In order to understand why Shanghai in 1931 is such a brilliant choice of setting for an espionage thriller, some historical context is necessary. Shanghai is one of the largest cities in the world, a powerhouse of trade and politics for centuries. During the 19th century creation of “open” European-dominated trading centers in Chinese port cities, Shanghai became a hot-bed of revolution and a bewildering jurisdictional nightmare. After the end of the first Opium War, the British Empire established an International Settlement, composed of French, British and American zones, taking up large swathes of the city.

After the fall of the Qing Dynasty in 1912 and the end of the Warlord Era of the teens and twenties, Shanghai came under the nominal control of Chiang Kai-Shek’s Nationalists, but with a strong Marxist underground movement determined to challenge nationalists and imperialists alike for control of the city. To translate this into noir-speak, Shanghai, in 1931, had four official police departments, four official secret services, and many other spies representing the interests of countless nations and individual parties. In contrast, occupied Berlin has served as a setting for numerous spy novels, despite having only four zones of occupation and far less jurisdictional overlap.
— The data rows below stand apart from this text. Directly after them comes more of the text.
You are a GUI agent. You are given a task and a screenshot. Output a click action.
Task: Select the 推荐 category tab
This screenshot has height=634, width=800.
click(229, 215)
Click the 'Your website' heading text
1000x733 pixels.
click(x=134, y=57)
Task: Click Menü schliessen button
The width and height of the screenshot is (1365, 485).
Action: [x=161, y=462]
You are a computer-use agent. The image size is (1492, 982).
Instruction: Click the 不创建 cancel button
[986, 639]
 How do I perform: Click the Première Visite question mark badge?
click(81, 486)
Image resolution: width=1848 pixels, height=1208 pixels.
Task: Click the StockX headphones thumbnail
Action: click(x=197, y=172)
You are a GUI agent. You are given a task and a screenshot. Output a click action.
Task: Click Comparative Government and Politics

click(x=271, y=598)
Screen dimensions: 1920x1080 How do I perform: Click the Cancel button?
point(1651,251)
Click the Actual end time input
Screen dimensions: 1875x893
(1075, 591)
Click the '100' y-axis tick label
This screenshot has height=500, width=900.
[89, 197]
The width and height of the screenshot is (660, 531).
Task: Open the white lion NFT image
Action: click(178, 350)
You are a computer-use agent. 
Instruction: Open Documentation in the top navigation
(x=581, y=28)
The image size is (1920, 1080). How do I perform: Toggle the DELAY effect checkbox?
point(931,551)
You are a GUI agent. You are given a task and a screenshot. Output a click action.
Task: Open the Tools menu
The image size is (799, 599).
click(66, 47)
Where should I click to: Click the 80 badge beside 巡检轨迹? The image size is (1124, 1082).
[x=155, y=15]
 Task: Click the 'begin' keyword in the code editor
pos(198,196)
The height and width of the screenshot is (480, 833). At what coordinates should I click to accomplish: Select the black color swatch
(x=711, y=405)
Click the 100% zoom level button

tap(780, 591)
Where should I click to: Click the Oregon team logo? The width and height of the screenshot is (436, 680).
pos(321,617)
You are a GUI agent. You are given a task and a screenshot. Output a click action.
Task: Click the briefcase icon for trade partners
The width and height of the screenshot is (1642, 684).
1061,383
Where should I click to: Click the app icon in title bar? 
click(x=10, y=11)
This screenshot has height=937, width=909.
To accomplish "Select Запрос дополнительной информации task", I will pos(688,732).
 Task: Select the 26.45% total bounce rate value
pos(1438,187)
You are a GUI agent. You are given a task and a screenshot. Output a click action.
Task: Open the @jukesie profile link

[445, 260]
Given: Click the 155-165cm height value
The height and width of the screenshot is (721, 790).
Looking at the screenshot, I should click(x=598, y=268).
The complex scenario of a single city controlled by several political authorities allows each character in Bai’s narrative to play enemies against one another. Each major character shifts loyalty at least once, and their romantic entanglements are no more set then their political allegiances.  Xiao Bai’s story has no heroes – only those flexible enough to survive, or dogmatic enough to seek death.

Xiao Bai lushly portrays Shanghai at the peak of colonialist development and right before decades of invasion, decolonization, revolution and civil war would change the city represented in his book almost unrecognizably. He brings the city’s geography to life, even including a few maps so the reader can be sure to understand the choreography of each thrilling sequence.

“Xiao Bai juggles his complex plot and array of characters deftly, and his writing has a cinematic touch. French Concession is reminiscent of Lust, Caution in its mind-bending portrayal of East Asian espionage and revolution.”

The longtangs, in particular, are a unique neighborhood design, usually consisting of a lane entered through a decorative archway with gated residences facing onto the lane on either side. Xiao uses the longtang to great effect in chase sequences and to represent the tight-knit communities of Shanghai and the divided nature of the “Sphere of Influence” model of imperialism. Longtangs also serve as a metaphor for the city’s mixture of Western and Eastern, traditional and new, and open and closed. The longtang is a self-contained neighborhood defined by its open entrance and narrow side alleys; at once conquered and unconquerable.

French Concession has an incredible amount of research put into it, as well as spatial awareness of the city at the time. Xiao includes notes at the end detailing both the depth and limits of his research, and the novel is an exercise in the power of historical fiction to bring history alive. From the barest outline of intrigue found in crumbling French Concession police files, Xiao fills in the blanks to create additional emotional power and bring history to life, in a perfect example of what great historical genre fiction can be.


You can find copies of French Concession on our shelves and via bookpeople.com. The historical information included above has been gleaned from Wikipedia articles, and while a reader can enjoy French Concession with or without additional historical context, I strongly encourage readers of this novel to supplement the background information above with their own research, since the history behind this book is so incredibly entertaining.